1Aix-Marseille Université, MARSEILLE, France, 2Université Aix-Marseille, Marseille, Marseille, 3Aix-Marseille Université, Marseille, France, 4AP-HM, Marseille, France, 5Aix-Marseille University, Marseille, Bouches du Rhône

First Author:

Martin Breyton  
Aix-Marseille Université
MARSEILLE, France

Co-Author(s):

Spase Petkoski  
Université Aix-Marseille
Marseille, Marseille
Viktor Sip  
Aix-Marseille Université
Marseille, France
Marmaduke Woddman  
Aix-Marseille Université
Marseille, France
Romain Guilhaumou  
AP-HM
Marseille, France
Viktor Jirsa  
Aix-Marseille University
Marseille, Bouches du Rhône

Introduction:

Whole brain models are slowly emerging as promising tools in medicine (Wang, H. E. 2024).
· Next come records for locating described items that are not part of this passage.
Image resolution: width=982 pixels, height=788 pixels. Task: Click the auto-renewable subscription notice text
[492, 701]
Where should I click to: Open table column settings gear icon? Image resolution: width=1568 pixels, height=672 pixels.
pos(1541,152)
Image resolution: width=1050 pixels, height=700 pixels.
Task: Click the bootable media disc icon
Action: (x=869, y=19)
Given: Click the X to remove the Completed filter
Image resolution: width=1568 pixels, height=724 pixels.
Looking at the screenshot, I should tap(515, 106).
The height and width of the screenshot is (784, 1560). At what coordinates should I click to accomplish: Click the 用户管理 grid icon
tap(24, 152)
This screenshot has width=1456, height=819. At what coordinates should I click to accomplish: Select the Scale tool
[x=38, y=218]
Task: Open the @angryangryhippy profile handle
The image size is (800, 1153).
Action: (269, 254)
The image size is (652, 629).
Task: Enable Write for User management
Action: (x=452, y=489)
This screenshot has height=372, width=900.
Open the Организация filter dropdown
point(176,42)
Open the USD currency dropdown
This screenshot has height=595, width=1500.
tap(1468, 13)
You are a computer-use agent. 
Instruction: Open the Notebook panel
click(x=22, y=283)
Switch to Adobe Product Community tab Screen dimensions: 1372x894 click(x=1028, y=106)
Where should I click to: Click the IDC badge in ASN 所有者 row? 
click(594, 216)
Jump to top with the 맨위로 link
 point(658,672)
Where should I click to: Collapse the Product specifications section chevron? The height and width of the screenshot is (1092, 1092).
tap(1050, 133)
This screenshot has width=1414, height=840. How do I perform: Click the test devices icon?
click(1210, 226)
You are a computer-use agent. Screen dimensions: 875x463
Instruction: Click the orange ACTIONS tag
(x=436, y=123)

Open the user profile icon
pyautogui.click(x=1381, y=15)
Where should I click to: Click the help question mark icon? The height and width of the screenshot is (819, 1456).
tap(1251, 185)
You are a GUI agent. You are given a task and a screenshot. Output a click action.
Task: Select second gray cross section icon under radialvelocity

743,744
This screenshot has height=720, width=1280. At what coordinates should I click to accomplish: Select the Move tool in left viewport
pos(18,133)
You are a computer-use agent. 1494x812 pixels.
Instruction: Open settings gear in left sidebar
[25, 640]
They integrate data of various modality into one mechanistic framework to generate personalized predictions. A network of neural mass models is constructed, constrained by an individual connectome, and parameters involved in mechanisms at lower scales are inferred from large-scale brain recordings (EEG, fMRI). But the range of parameters is limited by the choice of neural mass model. Phenomenological models offer an abstract representation of neural activity for which the link between mathematical parameters and biological constraints is arbitrary. For mean-field models, the link with neuronal properties is more obvious, but some dimensions are often lost during mathematical derivation. Future clinical applications of virtual brain twins heavily depend on their ability to incorporate highly detailed lower scale mechanisms. This is particularly true in Psychiatry where most treatments are pharmacological and involve complex interactions between receptor activations and physiological alterations. Here, we validate a method to upscale detailed microscopic dynamics to the whole brain and infer parameters that are not available in the ground truth model.

Methods:

We generated (Fig. 1A) a dataset of spiking activity of a heterogenous QIF network (Izhikevich, E. M. 2006) of 10000 neurons, systematically varying excitability (η) and the probability of connections between neurons (p). For this network, an exact mean-field model was previously derived by Montbrió et al. (MPR model, Montbrió, E. 2015) describing the average firing rate (r) and membrane potential (v) of the population. The MPR model assumes an all-to-all connectivity between neurons (p=1) and an infinite population size. An MLP was trained on the QIF data to estimate the dynamics of (r,v) as a function of η and p and the results were compared to the ground-truth MPR model. Brain network models were constructed with The Virtual Brain (Sanz-Leon, P. 2015), using the structural connectivity of a schizophrenic patient whose brain was parcellated according to the Scheafer (Schaefer, A. 2018) atlas (100 regions, 7 Networks). The fluidity of brain activity is quantified by the variance of the upper triangular part of the Functional Connectivity Dynamics matrix (Hansen, E. C. A. 2015). Inference was performed using Simulation Based Inference (Tejero-Cantero, A. 2020) on synthetic BOLD time series by sampling random values of p and η for each functional network.

Results:

We found that the reconstructed dynamics from QIF data captured all the core features of the ground-truth MPR model and that microscale parameters can be successfully retrieved from brain imaging synthetic data. We show in Fig 1.B, the phase plane estimates by the MLP (when p=1) for different values of η and find that the topology of the nullclines and of the flow of the MPR model are well retrieved. When building a whole brain network with the estimated flow (TVB-QIF) and comparing it with a whole brain model using the MPR model (TVB-MPR), we find dynamical properties to also be the same (Fig 1.C). We find that the relationship between excitability and the global coupling is preserved in the whole brain network. Lastly, we inferred the global coupling and both excitability and connectivity between neurons for all 7 functional networks from synthetic BOLD data. We find that the posterior distributions converge to the ground truth (Fig 1. D, only global coupling and one network are shown for clarity).

Conclusions:

Inferring microscopic dynamics using machine learning techniques can successfully capture and reproduce results obtained mathematically in mean-field models. New data generated by highly detailed simulators, or from in vitro manipulations of brain tissue (e.g. organoids) can now be used to estimate microscopic effects such as synaptic density or pharmacological interventions from brain imaging recordings.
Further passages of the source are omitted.